New York Federal Reserve Bank President William Dudley said it is too early to talk about curtailing the central bank's long-term security purchases while the economic recovery is fragile.
As financial conditions improve, which seems to be the trajectory, it's a legitimate point to consider what you want to do in terms of your purchase programs, Dudley told CNBC in an interview broadcast on Monday.
My own personal view is I think it's a little premature to be so confident that you want to pull all these things back right now because the economy still isn't growing very fast and we do have a very high unemployment rate.
Dudley's comments show a divergence of views on the Fed's interest-rate setting Federal Open Market Committee. Richmond Fed President Jeffrey Lacker said last week the Fed should consider foregoing the full extent of its long-term securities-buying pledge, which includes the plan to purchase $1.45 trillion of mortgage agency debt by the end of the year.
The Fed cut rates to zero in December and has pumped hundreds of billions into the financial system to fight the worst recession in 70 years.
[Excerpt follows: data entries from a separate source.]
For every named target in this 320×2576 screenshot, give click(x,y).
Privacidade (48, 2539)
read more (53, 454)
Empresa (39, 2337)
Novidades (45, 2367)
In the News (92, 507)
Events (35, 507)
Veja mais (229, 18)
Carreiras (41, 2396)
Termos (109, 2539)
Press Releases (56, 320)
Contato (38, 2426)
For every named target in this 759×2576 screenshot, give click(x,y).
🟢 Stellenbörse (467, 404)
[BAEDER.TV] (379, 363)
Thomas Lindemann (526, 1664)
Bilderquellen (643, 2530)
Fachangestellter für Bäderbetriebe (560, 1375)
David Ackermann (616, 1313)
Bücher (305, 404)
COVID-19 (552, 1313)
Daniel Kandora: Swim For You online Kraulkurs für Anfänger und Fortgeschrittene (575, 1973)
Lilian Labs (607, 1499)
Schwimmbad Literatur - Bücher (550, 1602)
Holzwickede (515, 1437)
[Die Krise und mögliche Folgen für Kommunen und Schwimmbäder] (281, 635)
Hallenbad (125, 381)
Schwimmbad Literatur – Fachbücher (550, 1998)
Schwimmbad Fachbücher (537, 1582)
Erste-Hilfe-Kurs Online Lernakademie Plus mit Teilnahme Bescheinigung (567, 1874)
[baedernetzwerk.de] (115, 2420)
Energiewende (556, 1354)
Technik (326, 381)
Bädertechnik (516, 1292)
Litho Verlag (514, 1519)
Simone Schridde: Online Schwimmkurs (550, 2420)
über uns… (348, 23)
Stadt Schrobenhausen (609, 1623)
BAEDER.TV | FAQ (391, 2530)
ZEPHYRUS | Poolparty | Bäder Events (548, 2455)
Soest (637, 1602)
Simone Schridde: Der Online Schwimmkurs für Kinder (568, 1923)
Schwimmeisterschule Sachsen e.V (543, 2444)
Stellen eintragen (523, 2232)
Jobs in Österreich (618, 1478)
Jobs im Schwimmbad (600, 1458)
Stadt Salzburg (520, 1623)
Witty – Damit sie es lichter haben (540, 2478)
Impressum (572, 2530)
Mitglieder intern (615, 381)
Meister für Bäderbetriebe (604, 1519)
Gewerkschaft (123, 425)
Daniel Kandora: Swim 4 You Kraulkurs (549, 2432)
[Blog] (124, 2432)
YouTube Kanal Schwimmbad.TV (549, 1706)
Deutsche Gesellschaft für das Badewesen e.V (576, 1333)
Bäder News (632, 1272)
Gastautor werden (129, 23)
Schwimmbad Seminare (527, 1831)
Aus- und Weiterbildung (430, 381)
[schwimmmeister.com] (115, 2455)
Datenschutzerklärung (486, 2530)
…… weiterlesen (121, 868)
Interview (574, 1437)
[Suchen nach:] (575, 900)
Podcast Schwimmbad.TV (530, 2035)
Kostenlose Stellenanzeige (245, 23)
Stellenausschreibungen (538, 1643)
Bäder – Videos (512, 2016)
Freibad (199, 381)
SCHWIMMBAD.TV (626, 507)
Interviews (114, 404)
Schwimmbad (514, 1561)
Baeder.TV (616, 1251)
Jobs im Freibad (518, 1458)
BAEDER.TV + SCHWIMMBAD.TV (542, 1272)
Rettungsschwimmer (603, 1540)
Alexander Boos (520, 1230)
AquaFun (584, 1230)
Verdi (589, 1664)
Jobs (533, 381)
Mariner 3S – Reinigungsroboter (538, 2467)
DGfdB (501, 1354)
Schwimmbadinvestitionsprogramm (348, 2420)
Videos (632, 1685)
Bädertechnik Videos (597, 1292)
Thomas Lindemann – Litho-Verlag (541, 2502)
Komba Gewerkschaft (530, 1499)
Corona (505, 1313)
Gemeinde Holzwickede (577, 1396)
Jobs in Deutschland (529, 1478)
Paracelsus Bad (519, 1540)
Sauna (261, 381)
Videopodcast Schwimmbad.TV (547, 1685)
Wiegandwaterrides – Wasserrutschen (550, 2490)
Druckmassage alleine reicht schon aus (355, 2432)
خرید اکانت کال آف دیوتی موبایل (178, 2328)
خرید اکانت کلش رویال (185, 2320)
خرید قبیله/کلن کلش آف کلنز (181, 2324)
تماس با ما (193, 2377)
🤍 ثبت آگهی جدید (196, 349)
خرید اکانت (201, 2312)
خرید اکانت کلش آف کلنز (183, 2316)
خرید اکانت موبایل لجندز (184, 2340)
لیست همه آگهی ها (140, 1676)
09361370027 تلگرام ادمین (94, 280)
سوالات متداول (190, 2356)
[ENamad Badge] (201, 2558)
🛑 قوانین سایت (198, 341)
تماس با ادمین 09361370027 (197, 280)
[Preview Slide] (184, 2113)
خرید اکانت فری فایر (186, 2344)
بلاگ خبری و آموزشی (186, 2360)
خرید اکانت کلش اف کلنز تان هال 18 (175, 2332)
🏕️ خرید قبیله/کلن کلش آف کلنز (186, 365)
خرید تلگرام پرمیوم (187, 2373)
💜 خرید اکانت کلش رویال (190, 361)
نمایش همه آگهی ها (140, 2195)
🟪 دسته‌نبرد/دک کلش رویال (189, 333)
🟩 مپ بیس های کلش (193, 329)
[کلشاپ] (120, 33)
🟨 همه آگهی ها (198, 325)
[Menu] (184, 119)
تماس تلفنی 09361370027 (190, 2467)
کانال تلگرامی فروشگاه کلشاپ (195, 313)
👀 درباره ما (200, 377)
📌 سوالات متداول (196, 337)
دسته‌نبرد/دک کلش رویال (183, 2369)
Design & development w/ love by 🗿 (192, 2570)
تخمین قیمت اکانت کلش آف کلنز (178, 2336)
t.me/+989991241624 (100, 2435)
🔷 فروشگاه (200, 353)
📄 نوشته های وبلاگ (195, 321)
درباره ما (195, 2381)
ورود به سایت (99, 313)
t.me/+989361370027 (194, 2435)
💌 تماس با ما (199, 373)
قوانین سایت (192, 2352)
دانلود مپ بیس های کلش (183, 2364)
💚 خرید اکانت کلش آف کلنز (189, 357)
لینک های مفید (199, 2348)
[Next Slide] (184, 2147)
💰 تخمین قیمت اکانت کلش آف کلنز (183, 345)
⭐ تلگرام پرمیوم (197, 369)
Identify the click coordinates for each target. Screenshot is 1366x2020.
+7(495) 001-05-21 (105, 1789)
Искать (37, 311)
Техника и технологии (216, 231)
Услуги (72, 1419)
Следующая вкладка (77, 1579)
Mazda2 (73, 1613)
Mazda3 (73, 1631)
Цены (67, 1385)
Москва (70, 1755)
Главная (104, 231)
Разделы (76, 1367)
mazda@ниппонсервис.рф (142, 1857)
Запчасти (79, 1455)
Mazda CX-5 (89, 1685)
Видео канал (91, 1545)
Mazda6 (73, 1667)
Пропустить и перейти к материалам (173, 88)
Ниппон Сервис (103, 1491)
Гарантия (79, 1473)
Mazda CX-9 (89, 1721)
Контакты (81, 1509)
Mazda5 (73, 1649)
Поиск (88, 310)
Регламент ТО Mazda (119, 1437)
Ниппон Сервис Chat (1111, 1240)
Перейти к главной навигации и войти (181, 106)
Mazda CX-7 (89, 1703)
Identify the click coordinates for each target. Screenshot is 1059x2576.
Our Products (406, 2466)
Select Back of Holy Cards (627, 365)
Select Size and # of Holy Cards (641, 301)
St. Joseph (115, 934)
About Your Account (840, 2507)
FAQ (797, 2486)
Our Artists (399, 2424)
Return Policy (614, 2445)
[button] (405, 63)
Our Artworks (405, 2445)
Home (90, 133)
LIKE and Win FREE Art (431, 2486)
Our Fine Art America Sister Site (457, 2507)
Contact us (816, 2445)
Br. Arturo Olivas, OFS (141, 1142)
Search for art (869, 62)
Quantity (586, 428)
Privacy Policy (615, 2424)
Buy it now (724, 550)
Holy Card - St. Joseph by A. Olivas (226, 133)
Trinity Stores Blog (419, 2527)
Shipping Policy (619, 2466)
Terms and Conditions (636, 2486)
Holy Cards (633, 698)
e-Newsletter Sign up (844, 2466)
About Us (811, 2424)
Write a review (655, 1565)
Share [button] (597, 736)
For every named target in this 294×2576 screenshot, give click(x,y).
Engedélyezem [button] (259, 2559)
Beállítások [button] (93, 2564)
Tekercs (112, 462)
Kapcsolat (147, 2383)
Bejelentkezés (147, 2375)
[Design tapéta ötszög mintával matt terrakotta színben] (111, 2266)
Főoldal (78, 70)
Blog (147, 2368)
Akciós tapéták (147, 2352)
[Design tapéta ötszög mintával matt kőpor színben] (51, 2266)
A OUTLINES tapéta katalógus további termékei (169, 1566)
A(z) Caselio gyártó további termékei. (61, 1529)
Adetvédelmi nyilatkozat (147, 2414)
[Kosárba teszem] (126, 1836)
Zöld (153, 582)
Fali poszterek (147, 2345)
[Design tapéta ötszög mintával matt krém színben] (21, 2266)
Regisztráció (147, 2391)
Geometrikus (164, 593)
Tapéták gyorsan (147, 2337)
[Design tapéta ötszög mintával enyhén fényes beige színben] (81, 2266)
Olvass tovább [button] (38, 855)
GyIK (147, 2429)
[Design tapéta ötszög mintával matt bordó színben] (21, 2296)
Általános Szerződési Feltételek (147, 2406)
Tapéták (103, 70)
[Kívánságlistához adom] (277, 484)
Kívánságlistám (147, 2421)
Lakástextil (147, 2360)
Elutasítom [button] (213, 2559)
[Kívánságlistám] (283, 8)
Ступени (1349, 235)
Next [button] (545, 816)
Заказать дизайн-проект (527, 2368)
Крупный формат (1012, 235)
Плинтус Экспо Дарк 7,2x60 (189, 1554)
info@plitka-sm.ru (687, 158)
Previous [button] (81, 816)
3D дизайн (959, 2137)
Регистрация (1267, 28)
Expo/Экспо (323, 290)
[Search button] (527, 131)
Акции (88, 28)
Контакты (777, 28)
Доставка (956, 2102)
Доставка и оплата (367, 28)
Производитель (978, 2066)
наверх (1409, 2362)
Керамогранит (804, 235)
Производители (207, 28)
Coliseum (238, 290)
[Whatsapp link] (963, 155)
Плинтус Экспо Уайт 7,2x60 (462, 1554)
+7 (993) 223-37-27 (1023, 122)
With signs of recovery in housing and manufacturing, the Fed has said the downturn appears to be leveling out. However, it also said any recovery is likely to be sluggish with unemployment, which was at 9.4 percent in July, painfully high for a while.
Dudley said in the interview that he is confident the central bank can withdraw its massive economic stimulus measures without allowing dangerous inflation to take hold.
I'm completely committed to taking away the punch bowl at the right time, he said. I have no desire whatsoever to see inflation get out of control.
The New York Fed head, who formerly ran the central bank's trading operation that buys and sells Treasury securities to meet the Fed's target interest rates, said the Fed has a range of options to prevent inflation even with the massive amount of money it has put into the financial system.
We have tools to manage our balance sheet so that we're not going to have an inflation outcome, bad inflation outcome, Dudley said.
The Fed's next policy-setting meeting is September 22-23. It has pledged to keep interest rates exceptionally low for an extended period to bolster the economy, but has already begun to taken some small steps toward exiting its aggressive stimulus measures.
The Fed said earlier this month it would end its program of buying $300 billion of longer-term Treasury securities by the end of October. It also said it would shrink the size of short-term cash auctions in September.
At the same time, sensitive to pockets of economic weakness, the Fed moved to boost credit to the ailing market for commercial real estate by extend an emergency lending program to mid-2010.